:: Dataset content ::

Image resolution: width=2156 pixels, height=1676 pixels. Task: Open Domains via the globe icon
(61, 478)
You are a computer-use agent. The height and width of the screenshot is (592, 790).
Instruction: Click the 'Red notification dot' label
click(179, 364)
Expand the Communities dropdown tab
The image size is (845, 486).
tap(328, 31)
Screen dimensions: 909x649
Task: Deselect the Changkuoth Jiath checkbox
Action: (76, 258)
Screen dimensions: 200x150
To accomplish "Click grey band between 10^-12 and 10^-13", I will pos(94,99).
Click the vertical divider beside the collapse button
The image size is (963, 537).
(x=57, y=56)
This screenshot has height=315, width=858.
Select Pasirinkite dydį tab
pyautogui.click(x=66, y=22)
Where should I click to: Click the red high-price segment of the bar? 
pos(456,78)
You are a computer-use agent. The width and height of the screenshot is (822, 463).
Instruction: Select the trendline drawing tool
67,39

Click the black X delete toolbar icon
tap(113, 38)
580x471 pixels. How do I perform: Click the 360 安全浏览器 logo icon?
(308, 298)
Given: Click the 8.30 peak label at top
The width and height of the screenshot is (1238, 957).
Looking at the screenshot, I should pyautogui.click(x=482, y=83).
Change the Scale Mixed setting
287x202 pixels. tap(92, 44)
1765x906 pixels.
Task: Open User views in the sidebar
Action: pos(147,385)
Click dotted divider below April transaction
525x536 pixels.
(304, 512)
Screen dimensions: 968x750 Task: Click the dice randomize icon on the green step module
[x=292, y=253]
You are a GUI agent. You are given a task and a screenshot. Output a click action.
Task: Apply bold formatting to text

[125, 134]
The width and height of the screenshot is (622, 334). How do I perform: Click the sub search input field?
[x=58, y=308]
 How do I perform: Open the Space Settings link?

:: Aim ::
Rewrite all of the records above, changing every "Instruction" to "Directive" and leaving everything else as it is.

:: Response to the exercise ::
Image resolution: width=2156 pixels, height=1676 pixels. Task: Open Domains via the globe icon
(61, 478)
You are a computer-use agent. The height and width of the screenshot is (592, 790).
Directive: Click the 'Red notification dot' label
click(179, 364)
Expand the Communities dropdown tab
The image size is (845, 486).
tap(328, 31)
Screen dimensions: 909x649
Task: Deselect the Changkuoth Jiath checkbox
Action: (76, 258)
Screen dimensions: 200x150
To accomplish "Click grey band between 10^-12 and 10^-13", I will pos(94,99).
Click the vertical divider beside the collapse button
The image size is (963, 537).
(x=57, y=56)
This screenshot has height=315, width=858.
Select Pasirinkite dydį tab
pyautogui.click(x=66, y=22)
Where should I click to: Click the red high-price segment of the bar? 
pos(456,78)
You are a computer-use agent. The width and height of the screenshot is (822, 463).
Directive: Select the trendline drawing tool
67,39

Click the black X delete toolbar icon
tap(113, 38)
580x471 pixels. How do I perform: Click the 360 安全浏览器 logo icon?
(308, 298)
Given: Click the 8.30 peak label at top
The width and height of the screenshot is (1238, 957).
Looking at the screenshot, I should pyautogui.click(x=482, y=83).
Change the Scale Mixed setting
287x202 pixels. tap(92, 44)
1765x906 pixels.
Task: Open User views in the sidebar
Action: pos(147,385)
Click dotted divider below April transaction
525x536 pixels.
(304, 512)
Screen dimensions: 968x750 Task: Click the dice randomize icon on the green step module
[x=292, y=253]
You are a GUI agent. You are given a task and a screenshot. Output a click action.
Task: Apply bold formatting to text

[125, 134]
The width and height of the screenshot is (622, 334). How do I perform: Click the sub search input field?
[x=58, y=308]
 How do I perform: Open the Space Settings link?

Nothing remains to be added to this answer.